*Exercise goal:*
Number of lines with "Month" in the data: give that figure by itself.

______________________________

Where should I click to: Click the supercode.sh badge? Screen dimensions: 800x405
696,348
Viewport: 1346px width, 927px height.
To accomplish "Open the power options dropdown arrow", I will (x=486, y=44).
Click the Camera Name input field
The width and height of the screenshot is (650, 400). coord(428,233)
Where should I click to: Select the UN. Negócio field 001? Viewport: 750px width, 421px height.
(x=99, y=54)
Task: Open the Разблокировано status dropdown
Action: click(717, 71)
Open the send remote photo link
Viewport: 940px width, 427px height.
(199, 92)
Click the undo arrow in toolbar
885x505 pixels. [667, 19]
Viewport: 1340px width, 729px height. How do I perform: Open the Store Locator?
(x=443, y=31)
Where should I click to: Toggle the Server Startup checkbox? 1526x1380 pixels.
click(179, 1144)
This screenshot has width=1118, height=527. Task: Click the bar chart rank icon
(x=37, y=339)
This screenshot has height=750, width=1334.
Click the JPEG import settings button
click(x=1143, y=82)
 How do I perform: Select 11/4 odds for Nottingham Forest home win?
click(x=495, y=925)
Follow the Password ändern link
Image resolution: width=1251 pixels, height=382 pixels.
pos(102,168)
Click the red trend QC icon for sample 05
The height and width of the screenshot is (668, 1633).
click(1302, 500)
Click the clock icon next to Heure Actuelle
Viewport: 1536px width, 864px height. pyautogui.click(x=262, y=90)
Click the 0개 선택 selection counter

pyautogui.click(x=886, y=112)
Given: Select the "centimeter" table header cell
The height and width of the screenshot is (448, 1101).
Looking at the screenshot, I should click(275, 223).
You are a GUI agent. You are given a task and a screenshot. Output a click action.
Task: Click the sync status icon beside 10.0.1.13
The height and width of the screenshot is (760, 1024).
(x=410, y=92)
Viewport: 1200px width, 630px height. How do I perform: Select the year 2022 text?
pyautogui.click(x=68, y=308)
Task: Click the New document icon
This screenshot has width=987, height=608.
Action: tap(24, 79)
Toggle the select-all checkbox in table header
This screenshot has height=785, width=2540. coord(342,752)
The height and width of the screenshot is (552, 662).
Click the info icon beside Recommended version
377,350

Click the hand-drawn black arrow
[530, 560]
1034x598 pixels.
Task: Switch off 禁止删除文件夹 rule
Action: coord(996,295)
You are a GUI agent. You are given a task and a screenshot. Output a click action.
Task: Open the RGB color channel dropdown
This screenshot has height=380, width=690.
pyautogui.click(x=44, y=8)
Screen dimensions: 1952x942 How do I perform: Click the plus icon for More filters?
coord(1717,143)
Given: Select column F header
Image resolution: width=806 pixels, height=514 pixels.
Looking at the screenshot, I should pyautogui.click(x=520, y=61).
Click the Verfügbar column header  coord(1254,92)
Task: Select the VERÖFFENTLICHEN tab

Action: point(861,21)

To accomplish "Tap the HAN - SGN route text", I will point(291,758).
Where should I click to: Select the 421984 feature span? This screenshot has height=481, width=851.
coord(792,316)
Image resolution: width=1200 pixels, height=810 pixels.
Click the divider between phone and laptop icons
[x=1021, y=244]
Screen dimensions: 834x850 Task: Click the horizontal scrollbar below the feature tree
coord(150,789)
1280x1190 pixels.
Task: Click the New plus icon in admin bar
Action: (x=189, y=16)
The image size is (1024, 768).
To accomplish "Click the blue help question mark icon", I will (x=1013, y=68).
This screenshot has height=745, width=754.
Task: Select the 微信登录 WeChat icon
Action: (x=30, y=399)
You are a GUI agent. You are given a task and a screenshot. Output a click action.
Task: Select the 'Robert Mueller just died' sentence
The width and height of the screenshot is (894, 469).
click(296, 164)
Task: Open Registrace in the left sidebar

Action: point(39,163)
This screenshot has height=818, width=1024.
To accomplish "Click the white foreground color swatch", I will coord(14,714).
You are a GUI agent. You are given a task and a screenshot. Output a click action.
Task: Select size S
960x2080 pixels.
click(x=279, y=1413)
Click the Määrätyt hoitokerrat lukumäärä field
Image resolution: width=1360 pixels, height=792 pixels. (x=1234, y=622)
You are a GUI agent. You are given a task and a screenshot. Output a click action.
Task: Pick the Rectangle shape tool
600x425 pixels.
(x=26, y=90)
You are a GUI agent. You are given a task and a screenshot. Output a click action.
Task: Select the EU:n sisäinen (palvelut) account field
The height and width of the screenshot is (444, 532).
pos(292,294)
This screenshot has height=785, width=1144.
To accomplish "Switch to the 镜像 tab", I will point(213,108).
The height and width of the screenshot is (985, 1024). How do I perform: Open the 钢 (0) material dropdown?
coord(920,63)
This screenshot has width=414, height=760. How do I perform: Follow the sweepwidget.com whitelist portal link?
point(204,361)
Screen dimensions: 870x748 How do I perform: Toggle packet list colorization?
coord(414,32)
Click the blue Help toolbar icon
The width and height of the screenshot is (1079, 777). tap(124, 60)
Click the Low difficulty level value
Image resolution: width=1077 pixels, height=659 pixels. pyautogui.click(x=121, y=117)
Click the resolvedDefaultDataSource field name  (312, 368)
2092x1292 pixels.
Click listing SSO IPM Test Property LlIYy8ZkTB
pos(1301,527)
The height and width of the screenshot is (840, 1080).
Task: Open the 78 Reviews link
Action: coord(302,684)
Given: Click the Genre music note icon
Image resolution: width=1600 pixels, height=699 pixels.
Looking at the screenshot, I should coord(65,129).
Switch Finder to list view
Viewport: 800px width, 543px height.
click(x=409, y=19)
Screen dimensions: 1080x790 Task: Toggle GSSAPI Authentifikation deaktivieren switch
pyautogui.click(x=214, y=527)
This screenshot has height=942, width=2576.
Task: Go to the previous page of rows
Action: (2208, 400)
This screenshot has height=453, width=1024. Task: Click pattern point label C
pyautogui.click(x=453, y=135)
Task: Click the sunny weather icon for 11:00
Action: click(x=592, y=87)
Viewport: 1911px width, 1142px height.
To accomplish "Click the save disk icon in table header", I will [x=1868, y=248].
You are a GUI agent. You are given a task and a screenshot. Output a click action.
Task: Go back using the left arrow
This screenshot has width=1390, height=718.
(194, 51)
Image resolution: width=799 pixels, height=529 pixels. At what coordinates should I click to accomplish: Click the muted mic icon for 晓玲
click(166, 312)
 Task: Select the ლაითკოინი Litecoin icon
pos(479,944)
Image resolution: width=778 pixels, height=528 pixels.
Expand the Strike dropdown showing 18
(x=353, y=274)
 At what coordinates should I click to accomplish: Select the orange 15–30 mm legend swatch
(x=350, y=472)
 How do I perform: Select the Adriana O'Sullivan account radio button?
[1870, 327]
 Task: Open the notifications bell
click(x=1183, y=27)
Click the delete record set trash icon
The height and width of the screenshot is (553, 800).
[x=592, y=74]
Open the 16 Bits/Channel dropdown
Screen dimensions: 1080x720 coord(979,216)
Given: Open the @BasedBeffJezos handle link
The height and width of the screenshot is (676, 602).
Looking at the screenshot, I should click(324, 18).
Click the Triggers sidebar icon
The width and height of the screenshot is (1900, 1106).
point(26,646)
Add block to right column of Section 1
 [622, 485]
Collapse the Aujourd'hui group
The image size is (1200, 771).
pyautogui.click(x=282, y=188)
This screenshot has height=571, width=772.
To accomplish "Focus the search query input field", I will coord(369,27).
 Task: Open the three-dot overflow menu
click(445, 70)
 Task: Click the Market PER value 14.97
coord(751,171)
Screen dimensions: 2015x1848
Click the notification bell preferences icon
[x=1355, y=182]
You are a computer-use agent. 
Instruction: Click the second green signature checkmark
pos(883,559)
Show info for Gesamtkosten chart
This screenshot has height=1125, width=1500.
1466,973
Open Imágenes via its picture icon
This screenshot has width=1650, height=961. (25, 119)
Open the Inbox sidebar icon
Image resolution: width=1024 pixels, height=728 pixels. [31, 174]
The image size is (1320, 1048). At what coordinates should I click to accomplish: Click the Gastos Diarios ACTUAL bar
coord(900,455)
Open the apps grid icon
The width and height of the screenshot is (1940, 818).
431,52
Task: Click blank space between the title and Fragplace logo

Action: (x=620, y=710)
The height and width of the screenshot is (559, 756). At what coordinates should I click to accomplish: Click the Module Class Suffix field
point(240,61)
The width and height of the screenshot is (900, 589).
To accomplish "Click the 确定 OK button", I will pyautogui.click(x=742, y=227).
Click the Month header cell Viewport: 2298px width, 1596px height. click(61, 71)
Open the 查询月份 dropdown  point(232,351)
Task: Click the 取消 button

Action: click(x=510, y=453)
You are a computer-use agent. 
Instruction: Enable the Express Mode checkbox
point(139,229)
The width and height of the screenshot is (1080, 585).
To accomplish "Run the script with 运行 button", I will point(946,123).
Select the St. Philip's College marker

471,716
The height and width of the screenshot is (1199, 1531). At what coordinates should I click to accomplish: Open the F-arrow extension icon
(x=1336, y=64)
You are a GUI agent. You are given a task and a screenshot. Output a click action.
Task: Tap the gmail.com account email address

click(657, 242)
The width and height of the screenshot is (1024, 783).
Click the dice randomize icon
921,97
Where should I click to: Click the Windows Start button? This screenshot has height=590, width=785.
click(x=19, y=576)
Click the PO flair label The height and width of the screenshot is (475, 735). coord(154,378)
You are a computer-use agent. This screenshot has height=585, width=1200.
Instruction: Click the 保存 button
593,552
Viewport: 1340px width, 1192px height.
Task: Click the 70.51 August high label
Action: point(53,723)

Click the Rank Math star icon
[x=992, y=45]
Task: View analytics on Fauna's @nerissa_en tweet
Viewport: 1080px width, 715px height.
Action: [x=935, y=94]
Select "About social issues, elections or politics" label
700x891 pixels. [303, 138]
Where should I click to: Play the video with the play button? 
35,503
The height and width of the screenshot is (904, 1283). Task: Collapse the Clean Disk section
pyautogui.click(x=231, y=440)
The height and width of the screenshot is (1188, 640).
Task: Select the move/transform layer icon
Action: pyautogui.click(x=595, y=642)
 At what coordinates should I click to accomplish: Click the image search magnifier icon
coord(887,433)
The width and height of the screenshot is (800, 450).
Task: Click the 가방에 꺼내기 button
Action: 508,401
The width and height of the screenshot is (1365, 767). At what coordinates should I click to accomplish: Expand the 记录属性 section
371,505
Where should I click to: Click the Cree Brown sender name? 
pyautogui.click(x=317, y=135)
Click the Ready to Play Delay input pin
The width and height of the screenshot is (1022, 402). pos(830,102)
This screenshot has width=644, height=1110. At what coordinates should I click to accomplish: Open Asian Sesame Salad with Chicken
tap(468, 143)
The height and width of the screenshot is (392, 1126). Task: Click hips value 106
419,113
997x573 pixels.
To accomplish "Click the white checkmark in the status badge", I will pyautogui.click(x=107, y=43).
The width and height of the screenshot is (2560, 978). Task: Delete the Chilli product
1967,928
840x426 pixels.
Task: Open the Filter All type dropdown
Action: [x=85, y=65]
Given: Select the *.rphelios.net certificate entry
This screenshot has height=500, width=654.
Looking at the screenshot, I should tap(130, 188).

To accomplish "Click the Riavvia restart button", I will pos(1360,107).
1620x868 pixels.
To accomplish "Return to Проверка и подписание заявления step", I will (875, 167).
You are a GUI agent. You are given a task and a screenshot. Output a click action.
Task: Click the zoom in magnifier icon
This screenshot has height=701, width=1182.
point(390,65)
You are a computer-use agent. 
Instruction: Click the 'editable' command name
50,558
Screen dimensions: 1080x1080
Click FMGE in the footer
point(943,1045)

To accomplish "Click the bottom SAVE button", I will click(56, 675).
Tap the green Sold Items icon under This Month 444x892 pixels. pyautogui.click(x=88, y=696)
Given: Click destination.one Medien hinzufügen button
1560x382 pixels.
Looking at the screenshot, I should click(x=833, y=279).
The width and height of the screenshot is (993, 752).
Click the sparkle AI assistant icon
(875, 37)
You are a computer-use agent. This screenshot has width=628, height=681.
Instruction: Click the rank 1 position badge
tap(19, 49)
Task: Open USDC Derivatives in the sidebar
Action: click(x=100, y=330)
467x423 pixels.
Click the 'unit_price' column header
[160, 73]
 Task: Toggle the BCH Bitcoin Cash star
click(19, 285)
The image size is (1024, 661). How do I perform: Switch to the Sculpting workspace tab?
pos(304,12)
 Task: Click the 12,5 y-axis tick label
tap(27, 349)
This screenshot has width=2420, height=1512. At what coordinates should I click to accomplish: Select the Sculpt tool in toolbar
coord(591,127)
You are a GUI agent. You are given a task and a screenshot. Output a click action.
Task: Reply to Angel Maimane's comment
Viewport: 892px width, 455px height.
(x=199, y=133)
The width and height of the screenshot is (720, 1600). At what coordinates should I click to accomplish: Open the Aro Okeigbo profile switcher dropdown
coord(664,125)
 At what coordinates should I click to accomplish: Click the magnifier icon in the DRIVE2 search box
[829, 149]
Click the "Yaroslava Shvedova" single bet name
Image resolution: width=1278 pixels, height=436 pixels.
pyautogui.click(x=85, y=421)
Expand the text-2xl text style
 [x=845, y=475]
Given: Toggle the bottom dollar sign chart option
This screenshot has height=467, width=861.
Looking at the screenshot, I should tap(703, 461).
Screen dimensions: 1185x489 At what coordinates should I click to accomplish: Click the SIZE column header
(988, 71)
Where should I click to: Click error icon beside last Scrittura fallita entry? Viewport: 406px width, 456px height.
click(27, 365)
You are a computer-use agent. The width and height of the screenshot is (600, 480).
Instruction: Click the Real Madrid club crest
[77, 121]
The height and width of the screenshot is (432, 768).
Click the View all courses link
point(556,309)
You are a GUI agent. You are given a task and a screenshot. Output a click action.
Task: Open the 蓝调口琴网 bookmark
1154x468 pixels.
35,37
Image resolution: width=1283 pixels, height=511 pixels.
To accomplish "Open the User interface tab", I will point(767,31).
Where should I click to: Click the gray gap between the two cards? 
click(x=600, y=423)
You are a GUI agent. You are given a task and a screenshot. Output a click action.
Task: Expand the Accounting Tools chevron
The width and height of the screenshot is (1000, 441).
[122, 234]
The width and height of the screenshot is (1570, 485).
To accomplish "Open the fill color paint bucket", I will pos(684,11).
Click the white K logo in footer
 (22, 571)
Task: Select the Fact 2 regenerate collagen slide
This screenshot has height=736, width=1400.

______________________________

*Result of this task:*
2